We fall squarely in the camp of ‘how on earth did people
manage before Amazon Prime?’. A combination of not wanting to go to shops
during lockdown, working full time and not really wanting to spend my free time
trawling the high street and a toddler who often needs stuff at short notice
means we probably get more Amazon parcels than most. Then there is the fact
that my husband actually works for a branch of the company so it’s not far from
the truth to say that his bank statement looks quite funny.... money comes in
from Amazon... money goes out to Amazon!
So when it came to his birthday there was really only one
cake I was ever going to make. I'd seen a few pictures on the internet of cakes
that look exactly like Amazon parcels, complete with shipping labels - which
are all edible. The cake itself looked fairly simple, but the question was,
where do you get edible Amazon labels to go on cakes?
It turns out that these are actually made of icing
sheets, printed using edible ink. You can buy your own icing printer and edible
ink and they aren't quite as expensive as I imagined - they seem to start at
around £200. Which is a lot, but not prohibitively expensive if you were going
to use it a lot. However, I knew I wasn't going to get much use out of one so
couldn't justify buying one, and instead found someone selling what I needed on
Etsy.
When I bought this in March I could only find one UK
seller on Etsy making these, but now there seem to be quite a few, and I've
found the same thing on Ebay as well. I paid £9 which was quite a bit for a
cake decoration but I was happy to pay it for something this unique!
Making the cake itself is relatively easy - you need a
square or rectangular cake tin, some roll-out fondant icing, some food
colouring and that's about it - as well as your cake and icing ingredients.
My husband loves chocolate cake so I browsed the internet
for a recipe that looked nice - I didn't want to use any of the really fudgy
chocolate cake recipes I've made before that use a lot of melted chocolate in
the cake batter, as our three-year-old daughter would be eating it too. So I
wanted it to be delicious but not too rich, and used this recipe from
Charlotte's Lively Kitchen, which was really good.
If you don't have a rectangular cake tin you can bake two
square cakes and join them together, but you might have a bit of a dip in the
icing where there is a join.
To cover the cake I mixed some fondant icing with a
little gel paste in teddy bear brown. You can buy ready made icing by Renshaw
in this colour but it's cheaper to add your own colour to white icing, at least
if you will be using gel colours regularly (they tend to last a long time). I
think the shade looks very similar to Amazon packaging!

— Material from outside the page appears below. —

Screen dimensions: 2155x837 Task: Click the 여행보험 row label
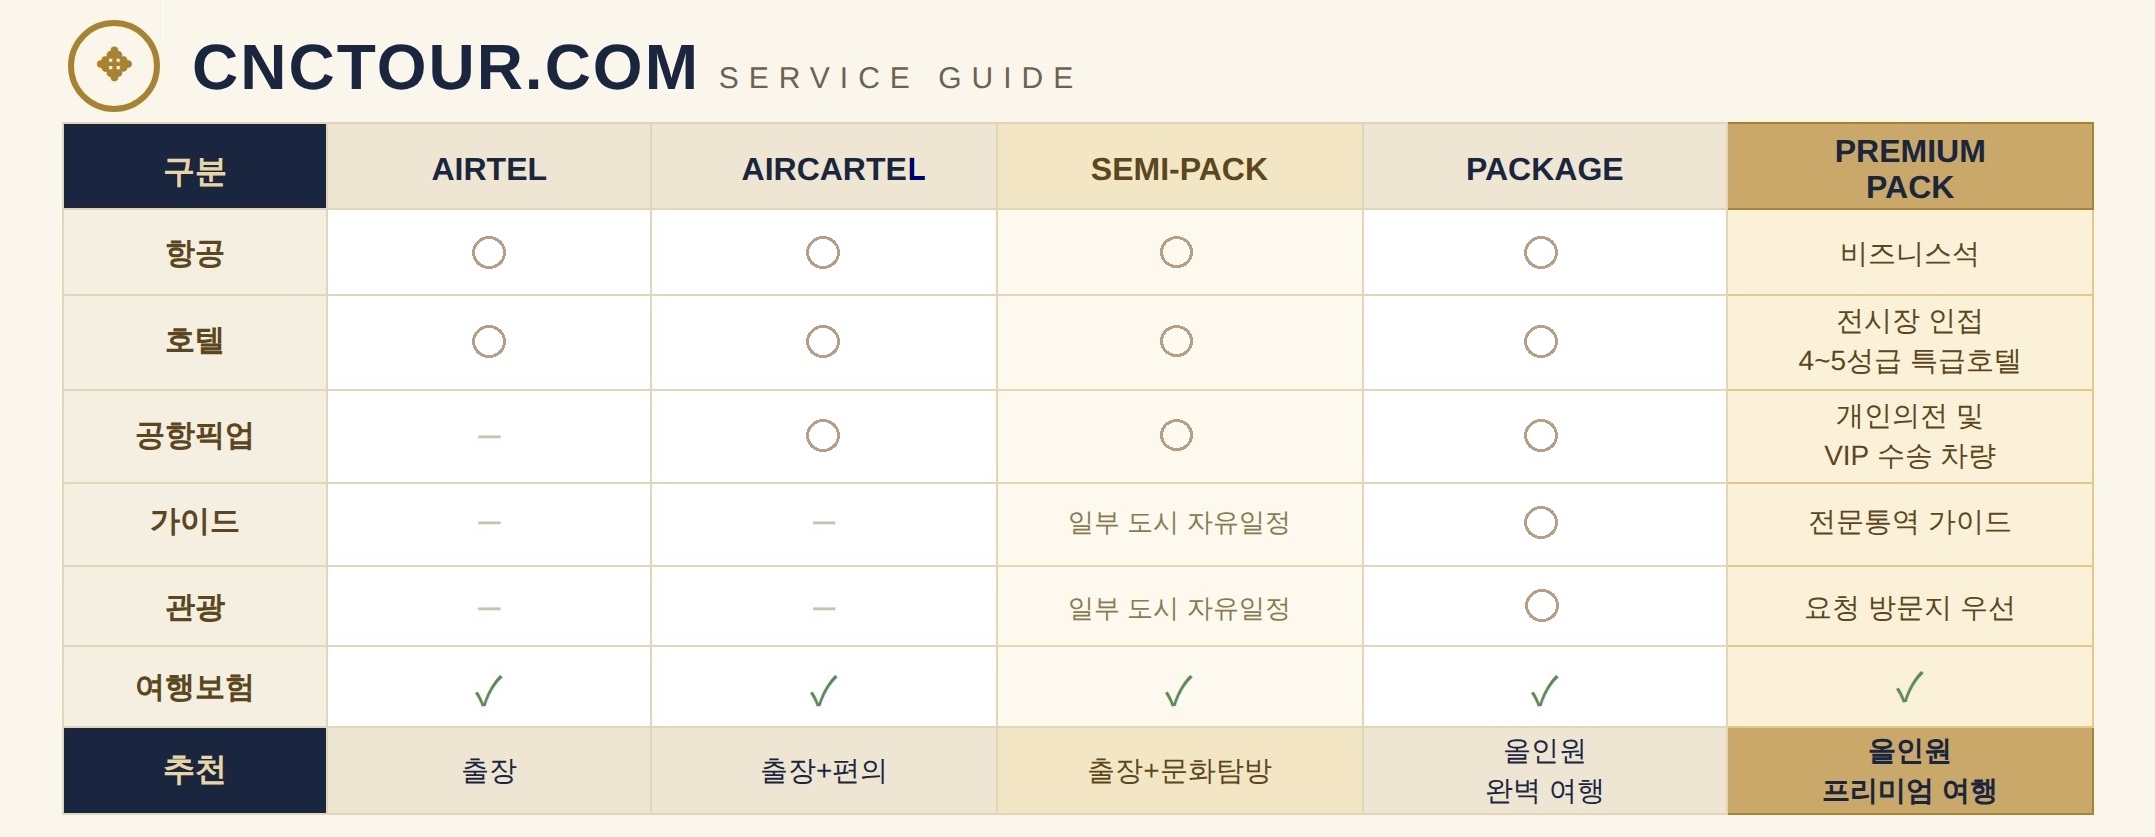pos(195,687)
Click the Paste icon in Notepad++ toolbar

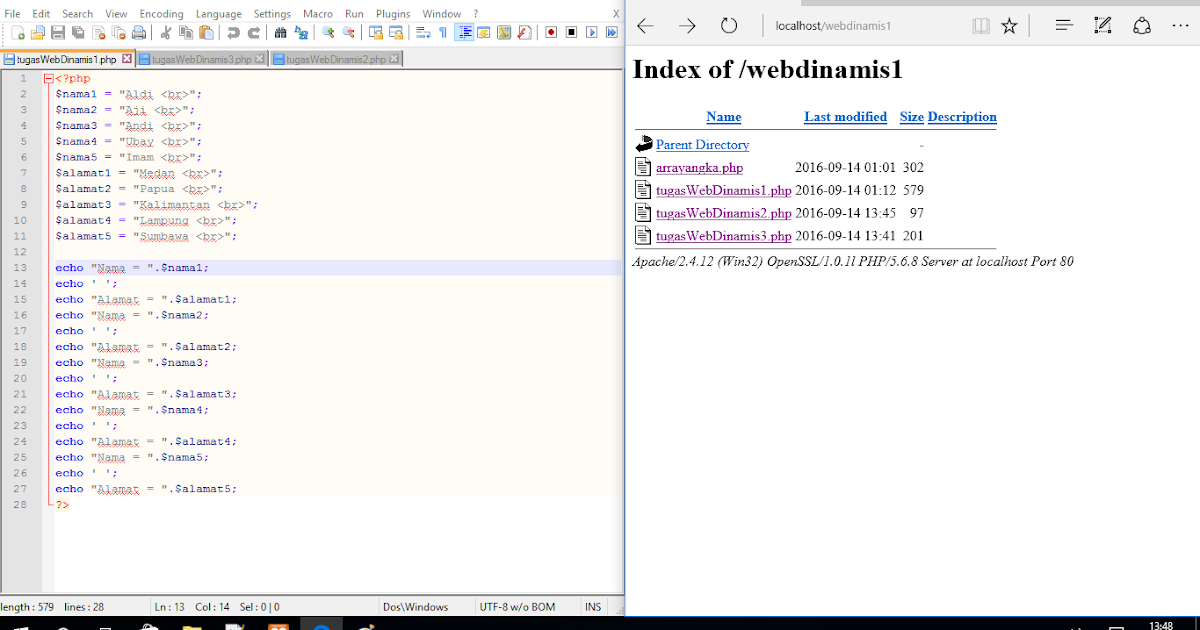[x=205, y=33]
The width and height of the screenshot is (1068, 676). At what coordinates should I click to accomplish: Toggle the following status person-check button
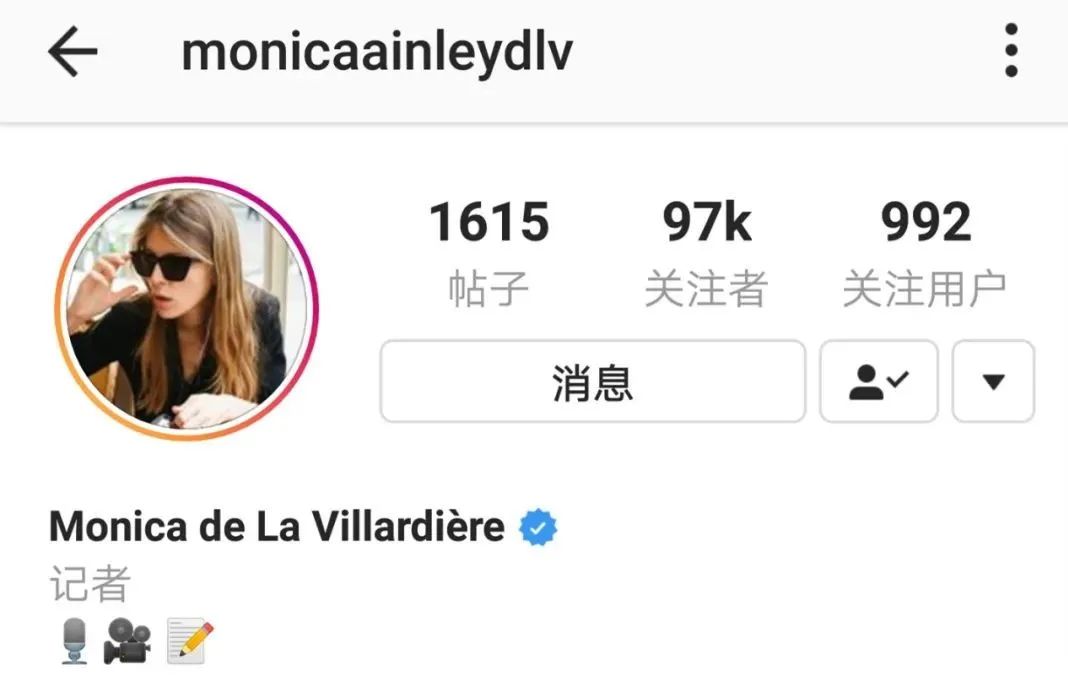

As well as filling the cake with chocolate buttercream I
spread a thin layer over the top and around the sides, then rolled out the
fondant to cover it. All I then had to do was add the labels.
They came on an A4 sheet with instructions that said if I
had difficulty in peeling the icing off the backing (which I did - it was
impossible) to put the sheet in the oven at a particular temperature, and it
would harden and come off the backing sheet easily. It worked perfectly, and I
only needed to moisten the fondant on the cake a little to get the labels to
stick. I was able to get them personalised, with my husband's name and birthday
date.
My icing isn't perfect - I live in envy of people who can
make perfectly sharp corners - but from a distance this looked very realistic,
and my husband thought it was brilliant as he hadn't seen these cakes before!